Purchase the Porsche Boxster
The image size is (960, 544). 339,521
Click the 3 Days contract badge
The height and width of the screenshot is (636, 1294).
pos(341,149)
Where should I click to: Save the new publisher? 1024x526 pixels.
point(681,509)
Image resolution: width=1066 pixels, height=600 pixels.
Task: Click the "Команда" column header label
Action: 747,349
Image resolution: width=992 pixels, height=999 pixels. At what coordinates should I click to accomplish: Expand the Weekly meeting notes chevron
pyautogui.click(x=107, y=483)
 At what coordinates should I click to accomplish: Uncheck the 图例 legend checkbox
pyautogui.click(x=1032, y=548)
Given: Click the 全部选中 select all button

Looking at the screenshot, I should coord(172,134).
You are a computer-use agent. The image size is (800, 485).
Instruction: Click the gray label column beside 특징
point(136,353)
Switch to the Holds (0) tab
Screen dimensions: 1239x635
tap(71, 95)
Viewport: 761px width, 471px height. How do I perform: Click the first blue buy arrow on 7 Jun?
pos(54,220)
──────────────────────────────
## WHAT THE TASK REQUIRES
What is wanted is the line containing "Image resolution: width=992" and every line after it through the last line of the entries, printed exactly.

## RESULT
Image resolution: width=992 pixels, height=999 pixels. At what coordinates should I click to accomplish: Expand the Weekly meeting notes chevron
pyautogui.click(x=107, y=483)
 At what coordinates should I click to accomplish: Uncheck the 图例 legend checkbox
pyautogui.click(x=1032, y=548)
Given: Click the 全部选中 select all button

Looking at the screenshot, I should coord(172,134).
You are a computer-use agent. The image size is (800, 485).
Instruction: Click the gray label column beside 특징
point(136,353)
Switch to the Holds (0) tab
Screen dimensions: 1239x635
tap(71, 95)
Viewport: 761px width, 471px height. How do I perform: Click the first blue buy arrow on 7 Jun?
pos(54,220)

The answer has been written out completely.